[Start of Attachment]
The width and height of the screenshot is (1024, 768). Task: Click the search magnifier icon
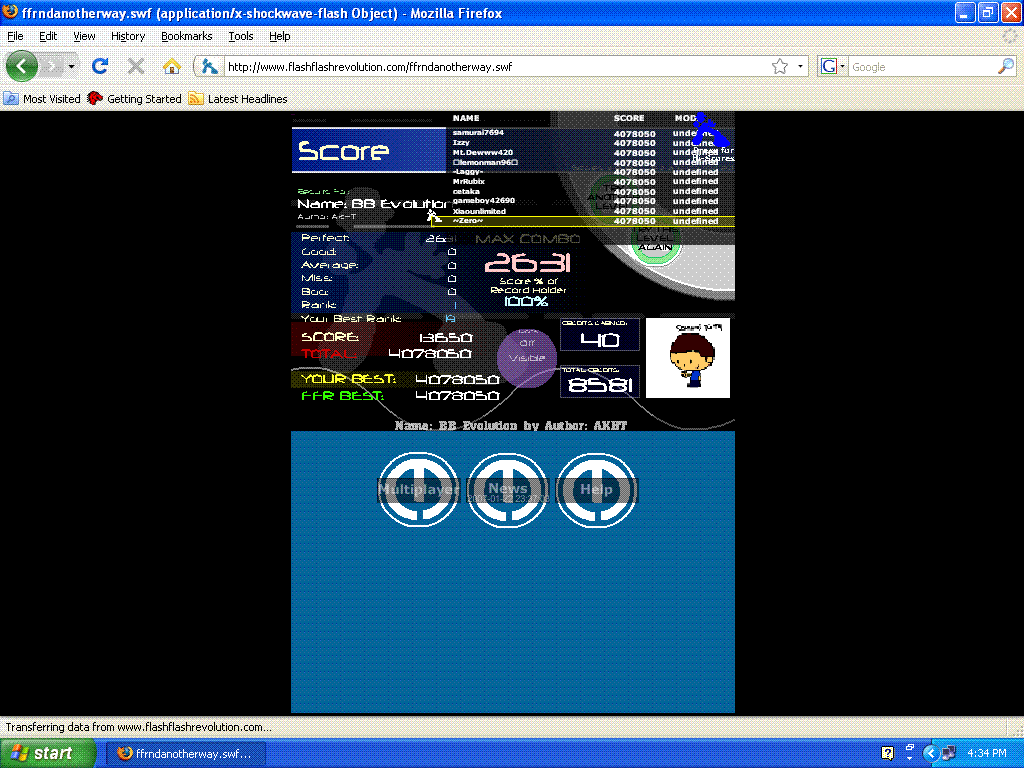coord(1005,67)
[End of Attachment]
[Start of Attachment]
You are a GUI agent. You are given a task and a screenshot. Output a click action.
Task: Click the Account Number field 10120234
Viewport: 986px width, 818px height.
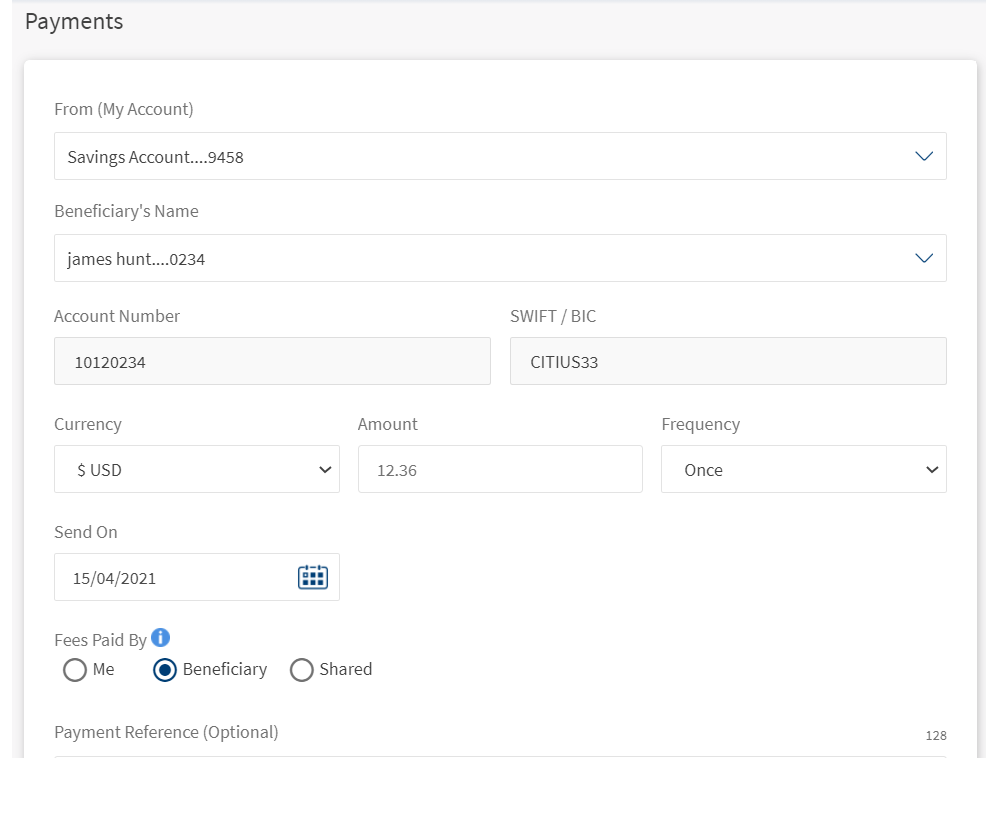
[End of Attachment]
## DESCRIPTION OF THE TASK
Within the data above, the span starting at the line containing "Task: Click the Account Number field 10120234" and ending at the line containing "Viewport: 986px width, 818px height." is to be retyped exactly, with no other lines.

## RESULT OF THIS TASK
Task: Click the Account Number field 10120234
Viewport: 986px width, 818px height.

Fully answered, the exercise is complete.